## [Suas tarefas]
A. No relato sobre Rimbaud e o rock dos anos 80, quem comandava o programa rock’a live?
B. Dê seguimento ao relato sobre Rimbaud e o rock dos anos 80, começando logo após a última frase apresentada.

## [Trecho da fonte]
——
Foto do início dos
anos 1880 mostra o poeta Arthur Rimbaud (em destaque)
sentado com um grupo de seis pessoas no terraço do Hotel Universo de Áden, no Iêmen Como conheci rimbaud Faz tempo.
Estamos nos anos 80. Início de mudança na MPB. Por mais que o Lobão, hoje,
não queira o rótulo, era o começo ou a volta do rock nacional. Havia
várias bandas e diversos locais para se tocar. Eu tive as minhas bandas.
Mas isso é outro papo. Estou aqui para dizer como “senti” Rimbaud pela
primeira vez. O local é incerto. Alguns sobreviveram até pouco, como o
Circo Voador. Quente mesmo era o Morro da Urca. Um visual maravilhoso. Eu
ia aos shows da Legião. O Renato dançava estranho. Aquele som parecia U-2.
Parecia Joy Division. E tudo passava pela programação da Fluminense FM — a rádio rock. Um
programa me tirava de órbita: o rock’a live, comandado por Maurício
Valadares. Toda quarta. — Eu fui ao show
da BB Vídeo. Cara, o alambrado quase foi pro espaço no show da Legião —
falei, via telefone. — Não fui —
dizia Maurício com o programa no ar. — O Legião tá
fazendo muito sucesso. — A Legião é a
banda mais amada. Atualmente, é maior que os Paralamas — alardeava
Maurício. Bons tempos.
Tempos em que conheci Rimbaud. Em que eu brigava ao telefone com o
Maurício. Uma vez ele botou Ian, do Echo, cantando uma música do Cole
Porter, do repertório de Frank Sinatra. Liguei indignado. O Frank
detestava o rock. Eu estava fanatizado. Só ouvia Plebe Rude, Cult,
Legião... Legião era tudo. Foram os melhores shows. Os da Urca! A Urca tem
esse glamour. Somos os filhos da
revolução Somos burgueses sem
religião O circuito de
shows conseguia abarcar grande quantidade de bandas. Todo mundo tinha seu
lugar ao sol. Em todo o lugar
tinha um palco. Assim: Let it Be, Canecão, Morro da Urca, Metrópolis, Made
in Brazil... Quantos shows foram na metrópolis! Hoje não tem mais nenhuma
dessas catedrais. Nenhuma resistiu ao tempo. A moda não é mais o rock. O
Renato morreu... Mas foi lá. Os
anos passavam de acordo com os discos da Legião. Contávamos os anos por
eles. E foi entre o primeiro e o segundo, que conheci Cristina. Foi paixão
à primeira vista. Não deu certo. Pouca coisa deu certo até hoje. Cristina
me apresentou Rimbaud. Ela me levou para ver o show do Hojerizah. A banda
era cult. Formada com alguns caras da minha faculdade. Tony Platão, nos
vocais, dava um tom lírico às guitarras, tipo Smith’s, de Flávio Murrah.
——
## [Listagem de dados]
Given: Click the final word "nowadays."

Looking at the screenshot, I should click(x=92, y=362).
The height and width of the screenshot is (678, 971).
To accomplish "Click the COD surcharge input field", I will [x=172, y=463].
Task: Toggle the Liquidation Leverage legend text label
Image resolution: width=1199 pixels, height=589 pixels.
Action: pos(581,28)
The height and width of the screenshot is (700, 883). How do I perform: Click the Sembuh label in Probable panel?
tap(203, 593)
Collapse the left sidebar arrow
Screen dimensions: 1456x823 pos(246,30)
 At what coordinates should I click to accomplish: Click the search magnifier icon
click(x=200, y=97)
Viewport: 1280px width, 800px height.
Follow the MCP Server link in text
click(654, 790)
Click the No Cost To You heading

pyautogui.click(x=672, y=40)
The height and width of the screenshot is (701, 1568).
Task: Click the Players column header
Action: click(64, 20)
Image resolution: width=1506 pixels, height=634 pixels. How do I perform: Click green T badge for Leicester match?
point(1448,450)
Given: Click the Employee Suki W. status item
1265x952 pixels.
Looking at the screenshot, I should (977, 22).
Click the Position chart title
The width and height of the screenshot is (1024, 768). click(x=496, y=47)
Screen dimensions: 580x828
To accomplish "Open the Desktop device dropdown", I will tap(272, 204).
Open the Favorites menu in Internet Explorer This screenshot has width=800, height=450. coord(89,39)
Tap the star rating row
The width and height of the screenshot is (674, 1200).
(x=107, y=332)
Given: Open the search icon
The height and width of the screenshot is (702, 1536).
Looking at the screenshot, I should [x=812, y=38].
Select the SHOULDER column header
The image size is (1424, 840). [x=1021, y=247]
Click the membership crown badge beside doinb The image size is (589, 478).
——
## [Respostas por tarefa]
A. Maurício Valadares.

B.
Todos tínhamos em comum o professor de filosofia — grande admirador do
grupo. — Canção da
Torre mais Alta — apresentou Tony. Era noite.
Chovia. Num bar na Barra... Não era o Made in Brazil... Não me lembro o
nome do lugar. Ah! — Essa música é
baseada no poema de Arthur Rimbaud, poeta francês, do século passado — me
disse o professor de filosofia. Comprei o
segundo disco da banda e a música tava lá. Era um poema lindo. Comprei o
livro do Ledo Ivo. Só há uns cinco
anos penetrei na obra de Rimbaud. Percebi que a tradução de Ledo Ivo não
era literal. Ivo Barroso lançava a obra poética do gênio francês. Pouco
mais de cem poemas. Entre eles “A Canção da Torre mais Alta”. A diferença
— devido à qualidade da tradução feita pelo Ivo Barroso — passou a ser
assustadora, mas o Tony cantando “moscas, moscas, moscas imundas” também
tinha sua força. Hoje não escuto
mais Hojerizah, Legião. O tempo muda. Mas ainda leio Rimbaud, quase todo
dia. Aí reside a diferença do poema para a letra de música: a eternidade.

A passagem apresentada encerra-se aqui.